> [WORKING DATA]:
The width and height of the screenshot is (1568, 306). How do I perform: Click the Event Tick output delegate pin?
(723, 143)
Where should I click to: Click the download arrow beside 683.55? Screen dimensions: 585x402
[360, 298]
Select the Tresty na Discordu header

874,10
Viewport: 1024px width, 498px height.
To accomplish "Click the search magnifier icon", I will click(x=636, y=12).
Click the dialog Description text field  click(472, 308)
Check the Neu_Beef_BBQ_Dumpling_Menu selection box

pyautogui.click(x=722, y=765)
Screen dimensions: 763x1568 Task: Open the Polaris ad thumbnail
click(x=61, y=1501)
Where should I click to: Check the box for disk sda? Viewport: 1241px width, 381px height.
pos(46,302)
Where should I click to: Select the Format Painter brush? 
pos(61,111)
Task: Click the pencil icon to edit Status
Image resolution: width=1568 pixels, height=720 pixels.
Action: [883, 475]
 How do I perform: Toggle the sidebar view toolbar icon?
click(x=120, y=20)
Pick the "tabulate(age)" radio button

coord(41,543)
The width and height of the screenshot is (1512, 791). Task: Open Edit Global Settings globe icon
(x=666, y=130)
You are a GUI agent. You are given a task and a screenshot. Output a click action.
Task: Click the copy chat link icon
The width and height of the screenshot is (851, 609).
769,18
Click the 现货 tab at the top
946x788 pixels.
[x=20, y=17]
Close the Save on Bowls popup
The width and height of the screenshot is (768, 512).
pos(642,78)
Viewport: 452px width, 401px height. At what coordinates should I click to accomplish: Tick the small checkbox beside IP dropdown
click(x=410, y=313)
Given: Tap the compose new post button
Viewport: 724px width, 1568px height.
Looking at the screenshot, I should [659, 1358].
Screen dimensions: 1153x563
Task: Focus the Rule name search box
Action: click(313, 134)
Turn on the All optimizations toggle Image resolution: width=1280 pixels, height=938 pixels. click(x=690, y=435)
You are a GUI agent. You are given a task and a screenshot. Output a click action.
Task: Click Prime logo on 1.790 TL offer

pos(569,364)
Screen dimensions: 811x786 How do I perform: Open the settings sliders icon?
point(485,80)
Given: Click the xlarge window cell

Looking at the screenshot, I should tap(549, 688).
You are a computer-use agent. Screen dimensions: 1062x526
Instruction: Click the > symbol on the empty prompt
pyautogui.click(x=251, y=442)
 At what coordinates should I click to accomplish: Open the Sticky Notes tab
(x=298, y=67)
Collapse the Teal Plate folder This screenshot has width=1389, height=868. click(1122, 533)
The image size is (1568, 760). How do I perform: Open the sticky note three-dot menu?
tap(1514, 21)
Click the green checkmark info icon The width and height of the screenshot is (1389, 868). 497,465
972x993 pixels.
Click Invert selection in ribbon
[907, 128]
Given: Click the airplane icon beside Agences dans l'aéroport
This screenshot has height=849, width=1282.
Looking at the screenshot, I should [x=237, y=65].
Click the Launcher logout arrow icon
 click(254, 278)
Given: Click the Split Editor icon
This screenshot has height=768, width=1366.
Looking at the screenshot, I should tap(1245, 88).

> [WHAT IS BEING ASKED]: In the listing above, locate the line containing "Click Invert selection in ribbon" and the line containing "Given: Click the Split Editor icon". Extract those two lines and every line between them, exactly as written, and only those.

> [TASK RESULT]:
Click Invert selection in ribbon
[907, 128]
Given: Click the airplane icon beside Agences dans l'aéroport
This screenshot has height=849, width=1282.
Looking at the screenshot, I should [x=237, y=65].
Click the Launcher logout arrow icon
 click(254, 278)
Given: Click the Split Editor icon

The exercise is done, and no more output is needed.